Academic journal article
By Constance, John
Missouri Law Review , Vol. 76, No. 2
Johnson v. McCullough, 306 S.W.3d 551 (Mo. 2010) (en banc) (per curiam).
The term voir dire derives from the Latin phrase verum dicere, literally meaning "to speak the truth." (1) In American jurisprudence, voir dire has come to mean the pretrial questioning of venire members during which a judge or party is given the opportunity to ask the prospective jurors questions in an attempt to reveal their personal tendencies and possible biases. (2) Missouri courts have held that the right to a fair and impartial panel of twelve qualified jurors is the cornerstone of the judicial system. (3) As such, it is the duty of prospective jurors on voir dire examination to "fully, fairly, and truthfully answer all questions so that qualifications for service may be determined and challenges properly exercised." (4) Or, more simply, they must speak the truth.

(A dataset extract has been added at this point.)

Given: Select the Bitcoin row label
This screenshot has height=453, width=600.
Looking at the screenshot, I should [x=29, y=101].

Yet, history has shown that jurors are often not wholly honest and forthcoming when answering questions during voir dire, despite being under oath. (5) one study of Illinois criminal trials found that almost one in five prospective jurors withheld information during questioning. (6) Within civil trials, a recurrent issue before Missouri courts is whether a prospective juror's nondisclosure of prior litigation has led to an unfair verdict. (7)
Besides physically searching through thousands of court documents shelved in a clerk's office or waiting days for a response from an indexing bureau, disclosure during voir dire traditionally had been the only means by which a Missouri attorney could learn of a juror's prior litigation history. But with the advance of Internet technology and Missouri's subsequent implementation of an automated court record system through Case.net, Missouri attorneys now have a free and potentially easy means to search a prospective juror's litigation experience. (8)

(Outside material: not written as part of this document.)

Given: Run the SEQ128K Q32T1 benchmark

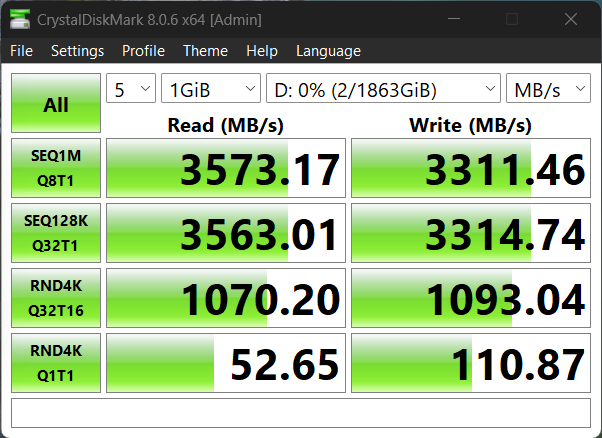Looking at the screenshot, I should point(56,233).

In an attempt to reduce the number of retrials granted due to juror nondisclosure, the Supreme Court of Missouri mandated in Johnson v. McCullough that counsel search prospective jurors' litigation history on Case.net and bring reasonable suspicion of juror nondisclosure to the trial court's attention prior to jury empanelment. (9) An official court rule explaining the requirement was issued shortly after the Johnson decision, and it became effective on January 1, 2011. (10)
It is uncertain if Missouri trial courts can interpret the rule in a way that minimizes the burden on attorneys to perform a Case.net search while still maintaining the rule's purpose--averting the need for retrials due to juror nondisclosure of prior litigation experience. The rule explicitly requires attorneys to search a juror's litigation history on Case.net if they desire to preserve their clients' rights to post-trial relief for juror nondisclosure. (11) If attorneys have reasonable grounds to suspect juror nondisclosure after this search, they must bring the matter to the trial court's attention. (12) What the rule leaves unclear, however, is how exhaustive a Case.net search must be and how much evidence is needed to produce "reasonable grounds" for suspicion.
II. FACTS AND HOLDING
In April of 2008, following a unanimous jury verdict, the Circuit Court of Jackson County entered judgment in favor of Dr. J. Edward McCullough in a medical malpractice action brought by McCullough's former surgical patient, Phillip Johnson. (13) During voir dire, jurors were asked by Johnson's counsel, "Now not including family law, has anyone ever been a plaintiff or a defendant in a lawsuit before?" (14) While others answered affirmatively, venire member Maxine Mims remained silent. (15) Following the initial juror disclosures to the question, counsel asked the question again, "Now did I miss anyone here? I just want to make sure. No other people that have been, not including family law, a plaintiff or a defendant on any case? Let the record reflect that I see no additional hands. …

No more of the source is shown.